Wednesday, June 15, 2005

Back to Roots

Three years ago, one of my friends and I were pitching around ideas for films that we could make as easy, cheap, commercial horrors. We came up with an idea that was pretty good, we thought, and decided it would just be a good story, bad script, and throw a porn star in it to sell it and move on.

Funny thing happened, the story got to be actually GOOD* (*again, whenever I use the term GOOD, it's something WE think is good). He was working in Rome for a bit, and coincidentally, much of the script ended up having some roots in the orthodoxy split of the catholic church - so I thought I'd go soak up some Original Catholicism to bring it to the script. Then the story got deeper.

Then we hired a writer to write the script based on our treatment. He had great ideas, but they were HIS ideas, and not the ideas we had paid him to write. The draft of the script he turned in, we dumped. Story sat for another year.

We brought in another writer to work on it. He was really excited after reading the character profiles and the treatment, and is a pretty prolific and fast writer. Months went by, with nothing. Until we finally pinned him down, and he said he was intimidated by trying to make it all work in one script. OK, that was writer #2.

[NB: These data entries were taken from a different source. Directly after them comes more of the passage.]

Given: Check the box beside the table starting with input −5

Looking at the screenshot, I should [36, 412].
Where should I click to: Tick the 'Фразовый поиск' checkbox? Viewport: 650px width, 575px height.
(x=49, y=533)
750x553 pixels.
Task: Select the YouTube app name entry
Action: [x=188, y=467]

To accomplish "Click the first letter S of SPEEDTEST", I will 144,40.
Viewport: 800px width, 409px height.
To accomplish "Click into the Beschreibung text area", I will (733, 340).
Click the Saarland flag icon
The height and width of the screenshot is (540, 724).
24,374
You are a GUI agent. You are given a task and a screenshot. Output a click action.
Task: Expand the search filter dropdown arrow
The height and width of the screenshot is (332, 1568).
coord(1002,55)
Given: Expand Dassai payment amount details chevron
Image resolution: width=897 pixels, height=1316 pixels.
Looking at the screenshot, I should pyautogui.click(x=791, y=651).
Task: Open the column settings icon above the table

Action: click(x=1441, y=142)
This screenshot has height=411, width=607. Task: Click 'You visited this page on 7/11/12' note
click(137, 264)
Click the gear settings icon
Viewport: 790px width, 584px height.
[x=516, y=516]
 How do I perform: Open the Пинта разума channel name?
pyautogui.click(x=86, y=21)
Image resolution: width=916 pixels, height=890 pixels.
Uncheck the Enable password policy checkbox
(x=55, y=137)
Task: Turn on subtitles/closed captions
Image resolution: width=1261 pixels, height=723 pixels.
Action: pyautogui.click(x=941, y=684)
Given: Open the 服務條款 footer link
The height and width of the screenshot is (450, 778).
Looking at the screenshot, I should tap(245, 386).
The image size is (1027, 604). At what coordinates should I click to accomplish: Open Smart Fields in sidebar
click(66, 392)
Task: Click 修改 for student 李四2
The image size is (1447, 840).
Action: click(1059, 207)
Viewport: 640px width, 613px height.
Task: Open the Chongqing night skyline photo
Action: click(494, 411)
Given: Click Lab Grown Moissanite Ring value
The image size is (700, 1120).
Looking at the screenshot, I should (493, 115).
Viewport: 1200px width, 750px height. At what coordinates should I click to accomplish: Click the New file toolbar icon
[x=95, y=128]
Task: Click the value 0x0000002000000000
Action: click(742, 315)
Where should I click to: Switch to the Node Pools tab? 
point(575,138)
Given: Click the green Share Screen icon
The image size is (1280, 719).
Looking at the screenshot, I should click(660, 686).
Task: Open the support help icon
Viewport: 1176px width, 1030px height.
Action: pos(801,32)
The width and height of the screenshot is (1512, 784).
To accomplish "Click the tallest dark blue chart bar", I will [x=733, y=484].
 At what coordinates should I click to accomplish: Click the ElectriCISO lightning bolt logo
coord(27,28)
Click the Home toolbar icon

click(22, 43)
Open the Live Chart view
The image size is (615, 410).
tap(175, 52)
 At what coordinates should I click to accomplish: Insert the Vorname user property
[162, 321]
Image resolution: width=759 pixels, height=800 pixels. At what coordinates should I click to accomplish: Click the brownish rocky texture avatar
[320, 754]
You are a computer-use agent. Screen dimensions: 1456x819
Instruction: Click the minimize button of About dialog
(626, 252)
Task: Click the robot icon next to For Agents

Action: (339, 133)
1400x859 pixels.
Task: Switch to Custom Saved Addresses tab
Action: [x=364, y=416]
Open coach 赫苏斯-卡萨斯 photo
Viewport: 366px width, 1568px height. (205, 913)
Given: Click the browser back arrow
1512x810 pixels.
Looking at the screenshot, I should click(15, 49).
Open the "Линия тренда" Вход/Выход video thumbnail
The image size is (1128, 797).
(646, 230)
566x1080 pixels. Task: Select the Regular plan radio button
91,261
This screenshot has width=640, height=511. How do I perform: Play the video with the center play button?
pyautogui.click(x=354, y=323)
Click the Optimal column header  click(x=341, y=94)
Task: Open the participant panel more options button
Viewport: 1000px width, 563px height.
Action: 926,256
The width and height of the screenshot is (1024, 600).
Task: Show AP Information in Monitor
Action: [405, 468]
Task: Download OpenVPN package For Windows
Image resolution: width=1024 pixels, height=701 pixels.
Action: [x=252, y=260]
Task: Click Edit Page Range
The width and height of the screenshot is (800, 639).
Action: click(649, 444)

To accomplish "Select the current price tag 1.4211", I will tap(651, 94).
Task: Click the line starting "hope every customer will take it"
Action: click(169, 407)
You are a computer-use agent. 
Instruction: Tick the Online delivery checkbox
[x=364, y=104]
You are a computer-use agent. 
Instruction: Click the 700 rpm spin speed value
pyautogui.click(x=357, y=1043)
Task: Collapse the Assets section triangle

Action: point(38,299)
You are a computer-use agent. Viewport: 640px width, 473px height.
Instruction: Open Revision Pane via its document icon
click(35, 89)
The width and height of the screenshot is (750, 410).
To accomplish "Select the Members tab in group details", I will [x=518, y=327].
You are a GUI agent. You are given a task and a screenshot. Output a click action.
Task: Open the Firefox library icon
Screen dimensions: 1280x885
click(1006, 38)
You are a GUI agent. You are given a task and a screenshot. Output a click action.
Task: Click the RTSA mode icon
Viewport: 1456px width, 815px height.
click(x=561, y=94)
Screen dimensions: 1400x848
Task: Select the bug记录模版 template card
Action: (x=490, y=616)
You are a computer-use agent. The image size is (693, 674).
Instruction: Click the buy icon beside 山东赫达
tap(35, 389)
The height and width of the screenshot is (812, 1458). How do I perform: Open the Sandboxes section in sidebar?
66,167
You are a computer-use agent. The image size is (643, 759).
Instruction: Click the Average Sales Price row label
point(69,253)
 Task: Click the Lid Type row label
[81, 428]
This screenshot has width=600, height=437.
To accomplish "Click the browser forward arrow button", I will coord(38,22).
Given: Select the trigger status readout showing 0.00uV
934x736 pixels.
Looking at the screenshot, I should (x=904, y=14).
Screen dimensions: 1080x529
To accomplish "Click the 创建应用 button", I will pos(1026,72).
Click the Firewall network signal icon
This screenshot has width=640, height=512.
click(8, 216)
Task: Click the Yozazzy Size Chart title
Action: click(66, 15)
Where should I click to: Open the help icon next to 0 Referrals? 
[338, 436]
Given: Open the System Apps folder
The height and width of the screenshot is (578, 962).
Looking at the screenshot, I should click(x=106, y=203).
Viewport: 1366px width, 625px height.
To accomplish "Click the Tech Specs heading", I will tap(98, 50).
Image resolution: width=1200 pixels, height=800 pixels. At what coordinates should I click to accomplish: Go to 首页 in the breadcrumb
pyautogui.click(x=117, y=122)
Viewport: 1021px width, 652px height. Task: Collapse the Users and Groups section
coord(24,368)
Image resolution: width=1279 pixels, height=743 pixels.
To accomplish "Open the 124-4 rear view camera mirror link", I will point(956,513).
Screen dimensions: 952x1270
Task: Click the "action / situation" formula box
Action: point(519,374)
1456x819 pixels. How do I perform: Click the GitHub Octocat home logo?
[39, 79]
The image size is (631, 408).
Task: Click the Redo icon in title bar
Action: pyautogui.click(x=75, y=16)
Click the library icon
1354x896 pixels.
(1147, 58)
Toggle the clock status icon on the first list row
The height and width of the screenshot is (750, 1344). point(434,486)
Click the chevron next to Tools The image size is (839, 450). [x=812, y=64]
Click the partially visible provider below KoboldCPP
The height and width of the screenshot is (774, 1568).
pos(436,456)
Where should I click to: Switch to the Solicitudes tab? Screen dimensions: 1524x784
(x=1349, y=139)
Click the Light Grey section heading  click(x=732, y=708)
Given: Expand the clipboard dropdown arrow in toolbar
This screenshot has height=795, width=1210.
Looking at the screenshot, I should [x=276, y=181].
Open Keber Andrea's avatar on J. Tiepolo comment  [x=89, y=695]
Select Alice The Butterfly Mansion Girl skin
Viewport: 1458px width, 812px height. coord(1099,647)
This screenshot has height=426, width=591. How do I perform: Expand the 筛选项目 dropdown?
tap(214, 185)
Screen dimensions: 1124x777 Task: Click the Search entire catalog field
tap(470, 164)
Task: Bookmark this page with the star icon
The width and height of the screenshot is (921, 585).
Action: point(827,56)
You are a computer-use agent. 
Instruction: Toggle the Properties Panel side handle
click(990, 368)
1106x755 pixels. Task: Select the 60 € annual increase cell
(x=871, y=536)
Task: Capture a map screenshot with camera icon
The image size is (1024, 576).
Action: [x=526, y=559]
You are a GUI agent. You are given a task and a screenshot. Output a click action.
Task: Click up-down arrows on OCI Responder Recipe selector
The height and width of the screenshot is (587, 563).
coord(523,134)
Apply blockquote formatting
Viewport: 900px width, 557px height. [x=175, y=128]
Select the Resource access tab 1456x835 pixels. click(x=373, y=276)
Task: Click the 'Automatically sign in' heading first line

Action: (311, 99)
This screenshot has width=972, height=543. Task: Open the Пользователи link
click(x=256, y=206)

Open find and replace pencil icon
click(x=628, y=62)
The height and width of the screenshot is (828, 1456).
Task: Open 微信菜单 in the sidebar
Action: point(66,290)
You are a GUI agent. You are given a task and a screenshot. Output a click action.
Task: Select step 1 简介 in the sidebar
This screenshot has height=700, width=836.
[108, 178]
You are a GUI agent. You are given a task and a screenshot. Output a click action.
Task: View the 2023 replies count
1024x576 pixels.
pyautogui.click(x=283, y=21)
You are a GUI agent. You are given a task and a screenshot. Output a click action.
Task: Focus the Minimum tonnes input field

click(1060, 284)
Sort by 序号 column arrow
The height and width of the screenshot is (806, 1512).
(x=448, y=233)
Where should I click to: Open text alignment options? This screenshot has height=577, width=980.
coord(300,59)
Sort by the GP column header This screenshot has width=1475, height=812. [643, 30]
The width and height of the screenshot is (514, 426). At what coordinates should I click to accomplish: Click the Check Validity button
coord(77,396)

So, the hell with it. I've written a script. They're hard. They suck. More importantly, my first script sucked. My second one was actually a lot better, but a 20 page short and not a feature like the first one. I read "Story" by Robert McKee as a yearly ritual. I'll take a tackle at it - in all the free time I have.


Funny thing though when you steep in a story for 3 years. It gets under your skin. And this has. The last 2 weeks have been a joy of rediscovery of characters, of huge, gigantic, gaping holes in the story, of characters shallower than Paris Hilton - but an underlying, rock solid story, that really is pretty damn cool. Thankfully, our treatment also had somewhere around 120 scenes - way too many. Cut, cut, cut, combine, combine, change, expand, contract - go back to the characters, the story, create the legends based in character and not simply circumstance and the reactions to circumstance. This is an attempt at creating an entirely new legend.... and at least in my head... it is working.

When it's done, my partners may hate it. It may have too much backstory, but the backstory IS so rich, and key to making the whole thing work on so many levels - and as of right now, I've remapped and created new scenes and functions and stuff that takes us solidly to the mid Act II climax, and will have the end of Act II mapped out by Friday.

There are 3x5 cards taped all over my wall. For a guy who's as digital as I usually am, I'm finding it much easier to sketch and notate and move stuff around and get big pictures of it all in a very analog way. A legal pad, notecards, sharpies, tape, and highlighters. I'm enjoying every minute of it.

Saturday, June 11, 2005

And So It Ends, and Begins

Well, through 2 1/2 months of due diligence, and revelation upon revelation of bad stuff and a company worth nothing, but costing a whole pile of money to buy, my company officially withdrew it's offer to acquire the company we were interested in on Friday.

Immediately following that, I had to withdraw my consulting contract with them as well. (Though I tried to withdraw it before due diligence began, they gave me a rider that allowed both, and apparently they needed my services, since now they're a bit panicked.)

It's been an educational, and massively frustrating experience. Just when you think you're finally getting the whole story, something new pops up. Just when you think the deal can't possibly get any more costly, or packed full of more bullshit... it somehow miraculously DOES.

It boggles my mind that people think they can get away with some of the things they try to get away with. Do people think anymore?